3  Explore missing values

This book contains both practical guides on exploring missing data, as well as some of the deeper details of how naniar works to help you better explore your missing data. A large component of this book are the exercises that accompany each section in each chapter.

library(naniar)
library(dplyr)

In previous sections, we learned what missing values are, how R deals with them in basic operations, and several ways (including with any_na and are_na) to perform a cursory check for missing values in our data. A critical next step in exploring missingness is to visualize missing values, which can reveal patterns of missingness across variables (columns) and cases (rows) in our data.

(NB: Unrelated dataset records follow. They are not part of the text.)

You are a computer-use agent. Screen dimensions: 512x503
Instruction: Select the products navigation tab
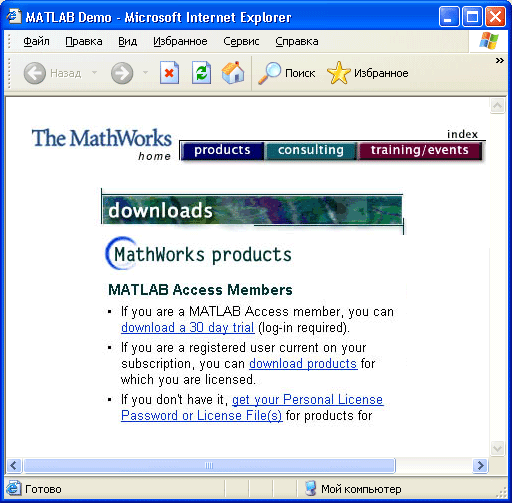(222, 150)
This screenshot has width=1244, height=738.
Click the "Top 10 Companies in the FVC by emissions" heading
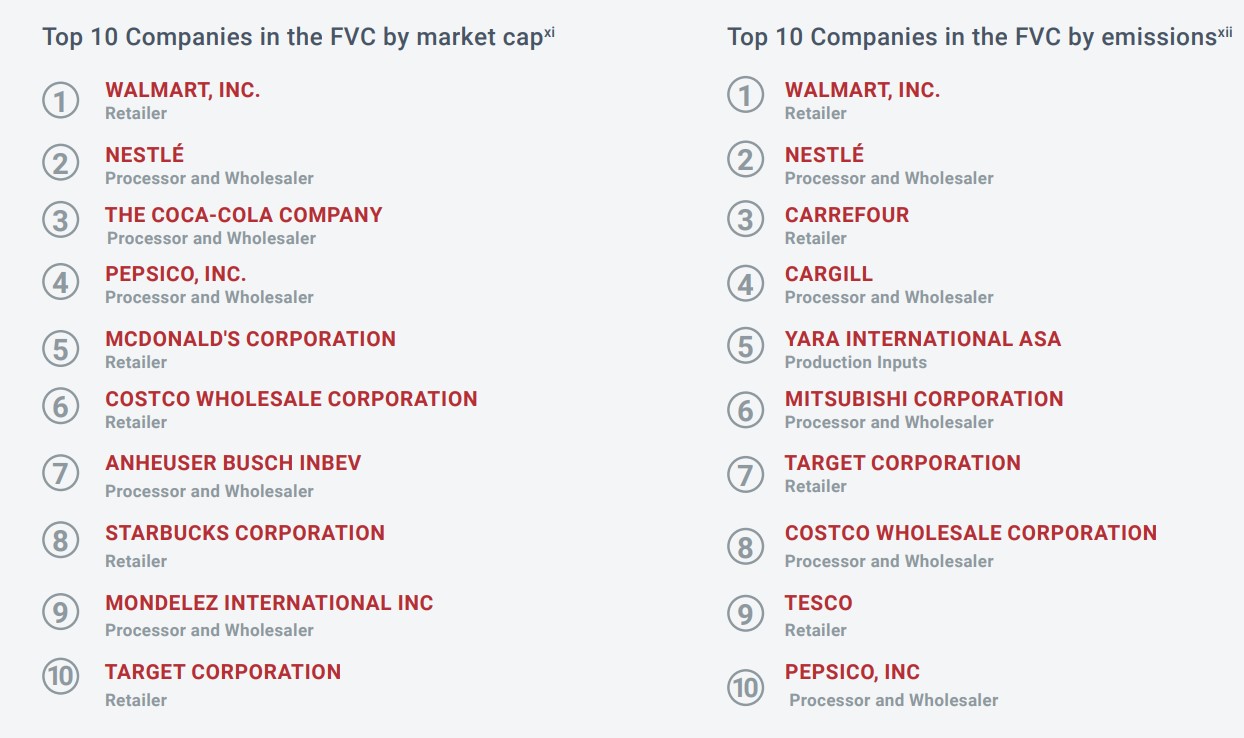[970, 38]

3.1 Explore “big picture” missingness

To start, recommend getting a “bird’s eye view” of missingness in the data. We can get started with a few big picture questions:

  • Where, and how frequently, do missing values occur in the data overall?
  • How often, and across what variables, do missing values co-occur?
  • Are there notable patterns of missingness across groups?

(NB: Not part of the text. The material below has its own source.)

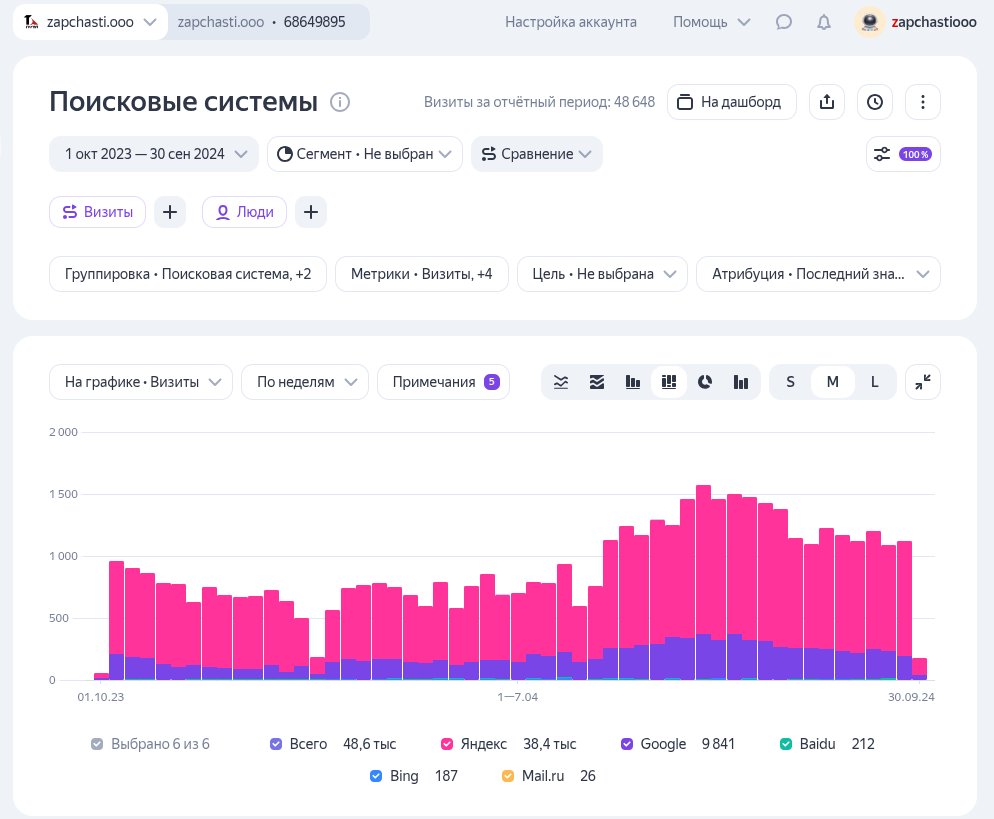Select the pie chart view icon
Viewport: 994px width, 819px height.
pos(704,382)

We will approach these questions using using five functions from the naniar package:

  • vis_miss to visualize where NA exist in a data frame
  • n_miss for overall frequency of NA
  • prop_miss for the proportion of values in the data that are NA
  • gg_miss_upset to visualize overall co-occurrence of missingness
  • gg_miss_fct for a heatmap of missingness across variables, by groups

Note that not all of these functions are for visualisation.

3.1.1 vis_miss to visualize locations of missing values

When you first get a dataset, it can be difficult to get a visceral sense of where missing values are. To get an overview of the prevalence and patterns of missingness in the data, use the vis_miss function. This function is in naniar and is exported from the visdat package.

For example, with the built-in airquality dataset:

vis_miss(airquality)
Warning: `gather_()` was deprecated in tidyr 1.2.0.
Please use `gather()` instead.
This warning is displayed once every 8 hours.
Call `lifecycle::last_lifecycle_warnings()` to see where this warning was generated.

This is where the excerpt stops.